Real time Analytics Dashboard Using Apache Spark

In this blog post, we will learn how to build a real-time analytics dashboard using Apache Spark streaming, Kafka, Node.js, Socket.IO and Highcharts.

Complete Spark Streaming topic on CloudxLab to refresh your Spark Streaming and Kafka concepts to get most out of this guide.

Problem Statement

An e-commerce portal (http://www.aaaa.com) wants to build a real-time analytics dashboard to visualize the number of orders getting shipped every minute to improve the performance of their logistics.

Solution

Before working on the solution, let’s take a quick look at all the tools we will be using:

Apache Spark – A fast and general engine for large-scale data processing. It is 100 times faster than Hadoop MapReduce in memory and 10x faster on disk. Learn more about Apache Spark here

Python – Python is a widely used high-level, general-purpose, interpreted, dynamic programming language. Learn more about Python here

Kafka – A high-throughput, distributed, publish-subscribe messaging system. Learn more about Kafka here

Node.js – Event-driven I/O server-side JavaScript environment based on V8. Learn more about Node.js here

Socket.IO – Socket.IO is a JavaScript library for real-time web applications. It enables real-time, bi-directional communication between web clients and servers. Read more about Socket.IO here

Highcharts – Interactive JavaScript charts for web pages. Read more about Highcharts here

CloudxLab – Provides a real cloud-based environment for practicing and learn various tools. You can start practicing right away by just signing up online.

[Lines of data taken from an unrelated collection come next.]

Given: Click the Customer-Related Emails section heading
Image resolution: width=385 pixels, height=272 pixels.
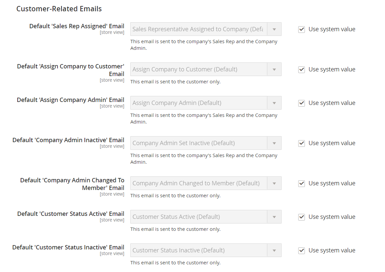Looking at the screenshot, I should (x=59, y=9).
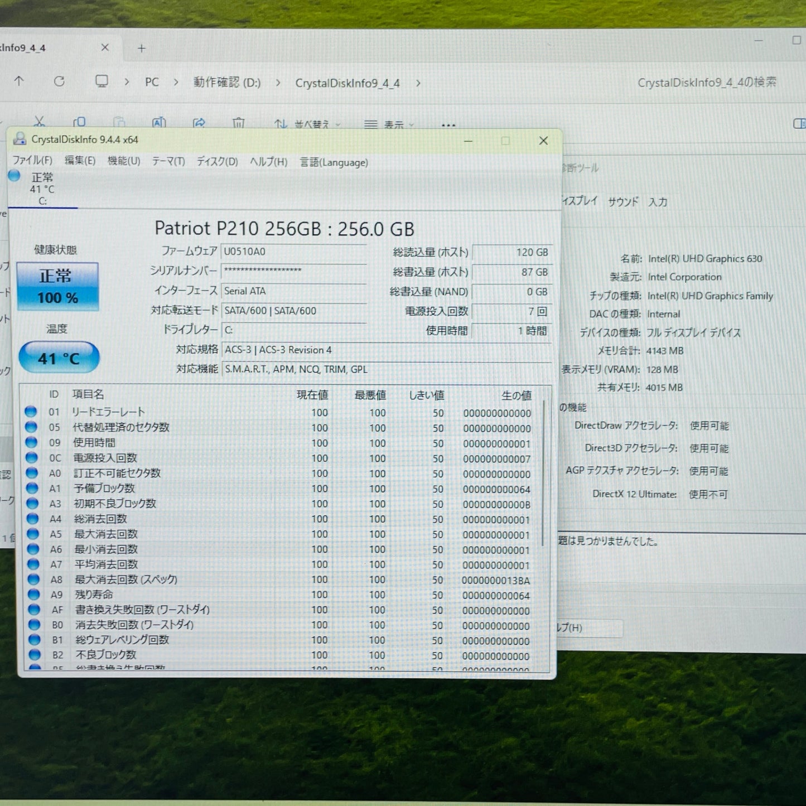Click blue status dot beside 残り寿命

click(x=33, y=595)
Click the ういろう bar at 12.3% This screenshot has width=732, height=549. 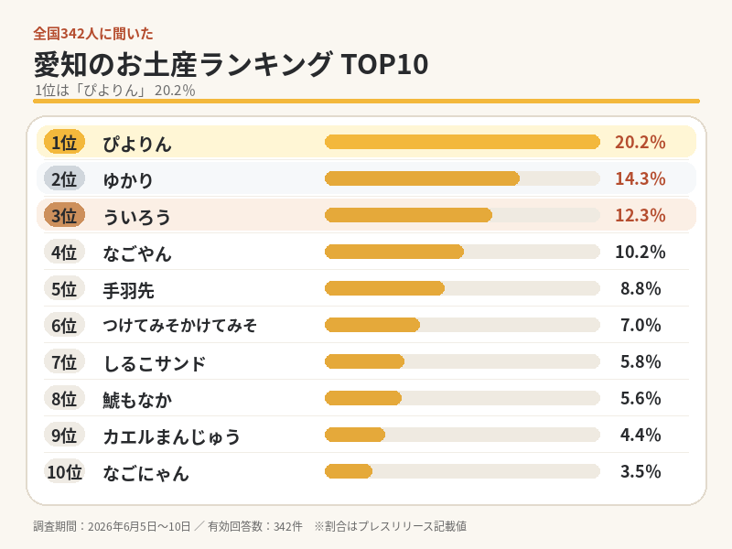tap(462, 215)
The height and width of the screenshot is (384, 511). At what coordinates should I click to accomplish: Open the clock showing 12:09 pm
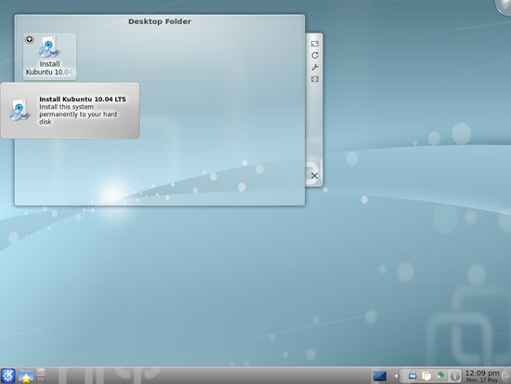(x=482, y=376)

How To Build A Data Pipeline?

Below is the high-level architecture of the data pipeline

Our real-time analytics dashboard will look like this

Let’s start with the description of each stage in the data pipeline and build the solution.

Stage 1

When a customer buys an item or an order status changes in the order management system, the corresponding order id along with the order status and time get pushed to the Kafka topic.

Dataset

Since we do not have an online e-commerce portal in place, we have prepared a dataset containing CSV files. Let’s have a look at the dataset

DateTime, OrderId, Status
2016-07-13 14:20:33,xxxxx-xxx,processing
2016-07-13 14:20:34,xxxxx-xxx,shipped
2016-07-13 14:20:35,xxxxx-xxx,delivered

Our dataset contains three columns ‘DateTime’, ‘OrderId’ & ‘Status’. Each row in the dataset represents the order status in particular date time. Here we have masked OrderId with “xxxxx-xxx”. We are only interested in the number of orders getting shipped every minute, so we do not need the actual order id.

The entire source code for the solution and dataset can be cloned from CloudxLab GitHub repository.

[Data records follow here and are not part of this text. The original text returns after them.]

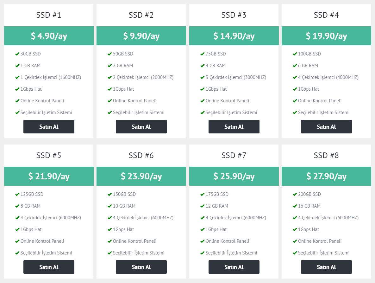The image size is (375, 283).
Task: Click the SSD #6 plan title
Action: pos(141,155)
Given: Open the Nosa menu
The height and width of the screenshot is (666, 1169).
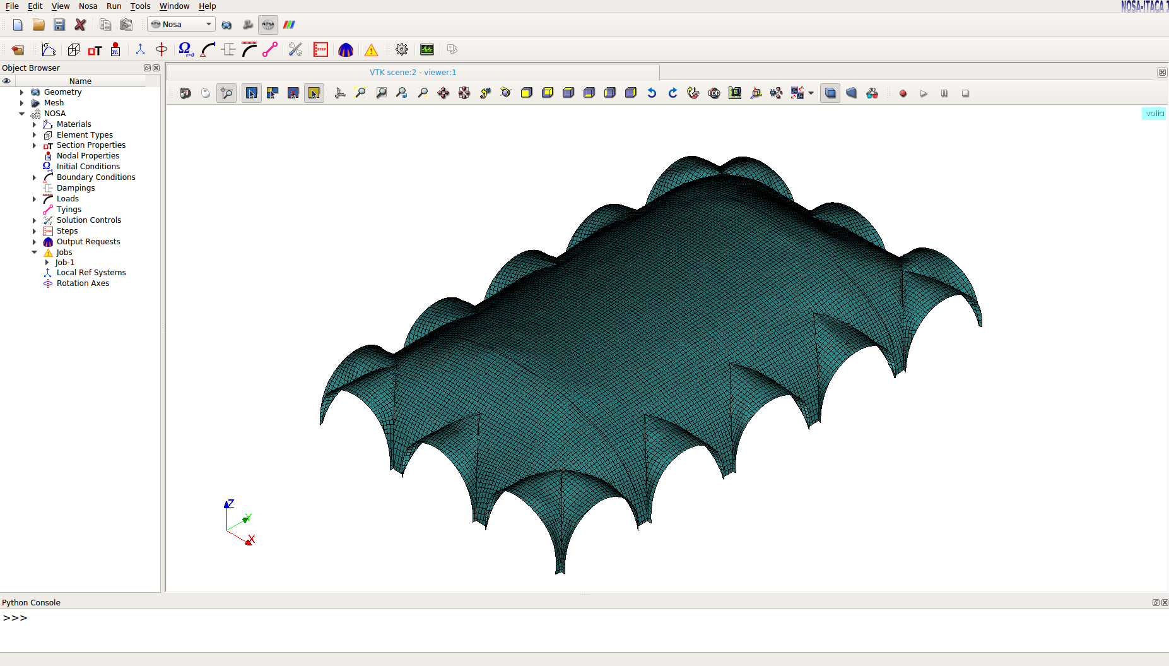Looking at the screenshot, I should (x=88, y=6).
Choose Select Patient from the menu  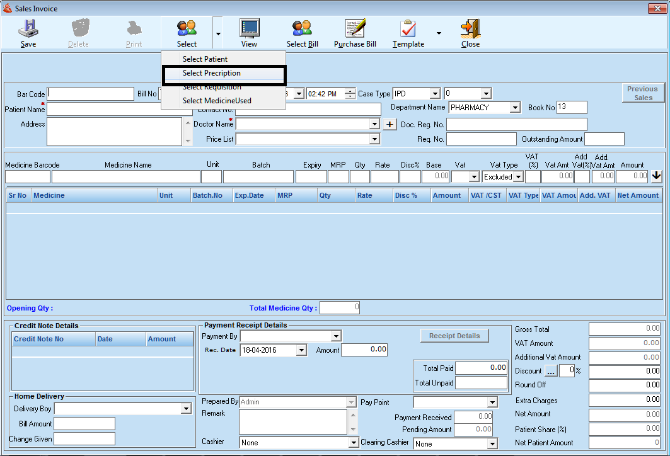[x=205, y=59]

The dataset is located at spark/projects/real-time-analytics dashboard/data/order_data directory in the above repository.

Push Dataset to Kafka

A shell script takes each row of these CSV files and pushes to Kafka. It waits for one minute to push the next CSV file to Kafka so that we can simulate the real-time e-commerce portal environment where an order status gets changed at different time intervals. In a real world scenario, when an order status changes, the corresponding order details gets pushed to Kafka.

Watch below video to understand how to use Kafka on CloudxLab.

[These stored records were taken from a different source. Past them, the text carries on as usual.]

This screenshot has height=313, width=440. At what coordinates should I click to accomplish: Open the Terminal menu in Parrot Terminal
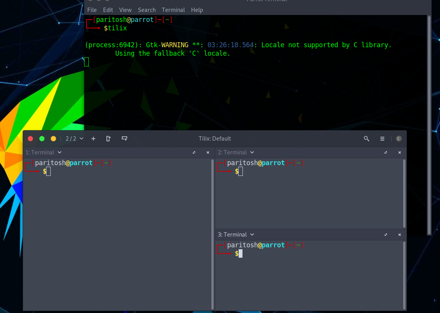click(173, 10)
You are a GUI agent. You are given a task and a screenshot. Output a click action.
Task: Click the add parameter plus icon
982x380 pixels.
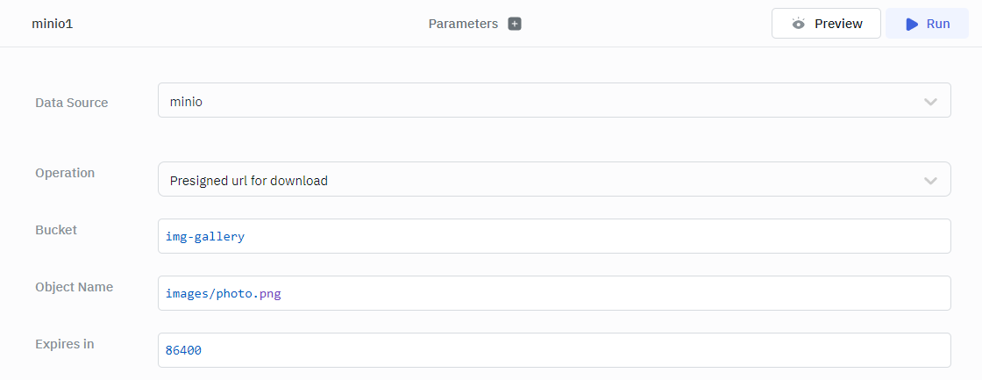point(515,24)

Let’s run our shell script to push data to Kafka topic. Login to CloudxLab web console and run below commands.

# Clone the repository if you haven't cloned it yet.

git clone https://github.com/singhabhinav/cloudxlab.git && cd cloudxlab

# If you have already cloned the repository then update the repository

cd cloudxlab && git pull origin master

# Export Kafka binaries

export PATH=$PATH:/usr/hdp/current/kafka-broker/bin

# Create Kafka topic with your username. 
# Let's say your CloudxLab username is abhinav9884
# Create topic with name abhinav9884-order-data
# Replace order-data with your topic name
# Replace localhost with the hostname where zookeeper server is running. 
# Watch above video to find out the hostname of zookeeper server

kafka-topics.sh --create --zookeeper localhost:2181 --replication-factor 1 --partitions 1 --topic order-data

# Go to Kafka directory

cd spark/projects/real-time-analytics-dashboard/kafka


# Lets first find the ip of one of the kafka brokers. 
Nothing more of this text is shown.